Psoriatic Arthritis

     Psoriasis is a chronic skin disease mediated by the immune system that appears as patches of thick, inflamed red, scaly silvery plaques. More than 40% of people with psoriasis also develop psoriatic arthritis. PSA is a type of arthritis that affects men and women equally and causes pain, swelling, and stiffness of the joints.

Risk factors for PSA

     The exact cause of psoriatic arthritis is not yet known but it is believed to be due to a combination of genetic, immunologic and environmental factors. More than 7.5 million Americans have psoriasis and PSA. About 40 percent of people with psoriasis or psoriatic arthritis have family members with psoriasis or psoriatic arthritis. This means that a close relative of a patient with psoriatic arthritis is about 50 times more likely to develop the disease than an unrelated person.

Signs and symptoms

     Pain, stiffness (morning stiffness more than 30 minutes) and immobility in the joints and back. Arthritis in the distal end joints of the fingers and toes as well as symmetric or asymmetric inflammatory arthritis with active synovitis. Arthritis mutilans (deforms and destroys the joints). Spondyloarthropathy (affects the joints of the spine). Enthesitis (swelling in the areas where tendons attach to bones) including the Achilles tendon, plantar fascia. Tenosynovitis when the sheaths surrounding certain tendons, mostly those in the hands and arms, become swollen. Dactylitis, when an entire finger or toe swell, also known as sausage finger or toe. Eye inflammation with eye pain and redness. There are no specific blood tests for this condition.

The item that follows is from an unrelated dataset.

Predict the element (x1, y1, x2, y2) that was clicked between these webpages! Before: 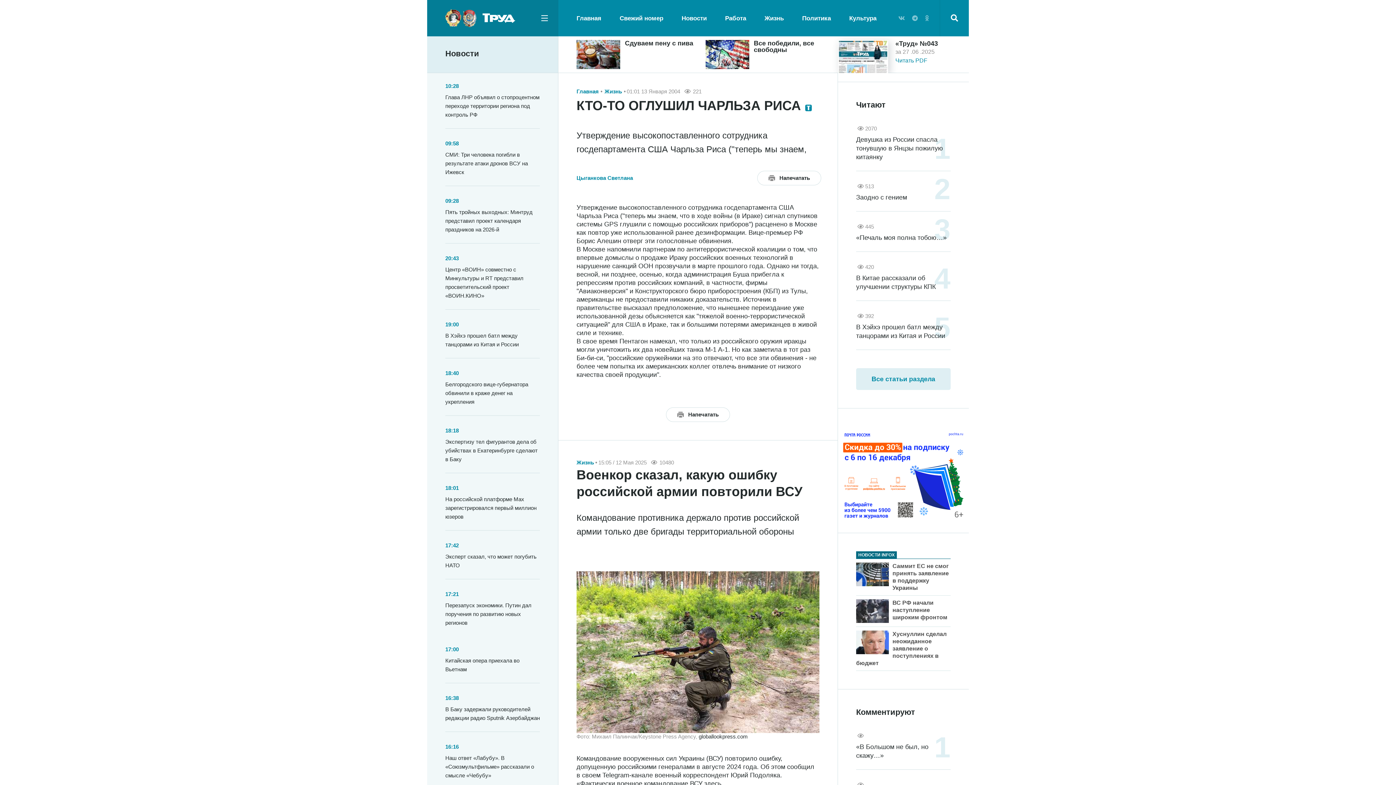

     Nonsteroidal anti-inflammatory medications (NSAIDs) are used to reduce the inflammation in the joints, and subsequently to relieve the pain. NSAIDs do not reduce the long term damaging effects of psoriatic arthritis on the joints (do not stop the disease progression). Disease-modifying antirheumatic drugs (DMARDs) may reduce the inflammation of PSA and can slow disease progression and prevent joint damage. Drugs in this class include methotrexate, sulfasalazine or azathioprine. This medication act slowly, in several weeks to months. The biologic medication is an advanced therapeutic option for severe PSA, working as a down-regulator of the immune system to prevent tissue damage. Anti-TNF agents bind the immune cytokine molecule named tumor necrosis factor (TNF) and include: Etanercept (Enbrel), Adalimumab (Humira), and Infliximab (Remicade). Steroidal medication is generally not recommended unless it is for a short treatment course for severe inflammatory arthritis. Narcotic analgesics such as codeine, oxycodone, and hydrocodone are generally not recommended long term, because of the risk of dependence and addiction.